Antibiotic Resistance Hot Spots Identified
"Bacteria can do this weird thing that we can't -- exchange DNA directly between unrelated organisms," says Dr. Dantas, an associate professor of pathology and immunology at Washington University School of Medicine. "That means it's relatively easy for disease-causing bacteria that are treatable with antibiotics to become resistant to those antibiotics quickly. If these bacteria happen to come into contact with other microbes that carry resistance genes, those genes can pop over in one step. We estimate that such gene transfer events are generally rare, but they are more likely to occur in the hot spots we identified."
Dr. Dantas and his team surveyed bacteria and their capacity to resist antibiotics in a rural village in El Salvador and a densely populated slum on the outskirts of Lima, Peru. Specifically, they focused their attention on such areas as chicken coops, composting latrines and sewage treatment plans.
While the study was done in developing parts of the world, Dr.

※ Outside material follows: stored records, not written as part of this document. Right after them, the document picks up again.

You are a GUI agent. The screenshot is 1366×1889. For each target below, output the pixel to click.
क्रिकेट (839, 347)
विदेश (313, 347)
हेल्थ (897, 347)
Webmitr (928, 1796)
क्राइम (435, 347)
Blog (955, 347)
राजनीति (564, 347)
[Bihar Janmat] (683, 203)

Dantas suggests ways the data could be relevant for the United States and other industrialized countries. If the chicken coops of subsistence farmers are hot spots of resistance gene transfer, he speculates that bacteria present in industrial farming operations -- where chickens regularly receive antibiotics -- would see even more pressure to share resistance genes. Dantas expresses concern about such bacteria getting into the food system. Further, the waste water treatment facility the investigators studied in Lima is a modern design that uses technologies typical of such facilitiers around the world, including those in the United States -- suggesting these plants may be hot spots for antibiotic resistance transmission regardless of their location.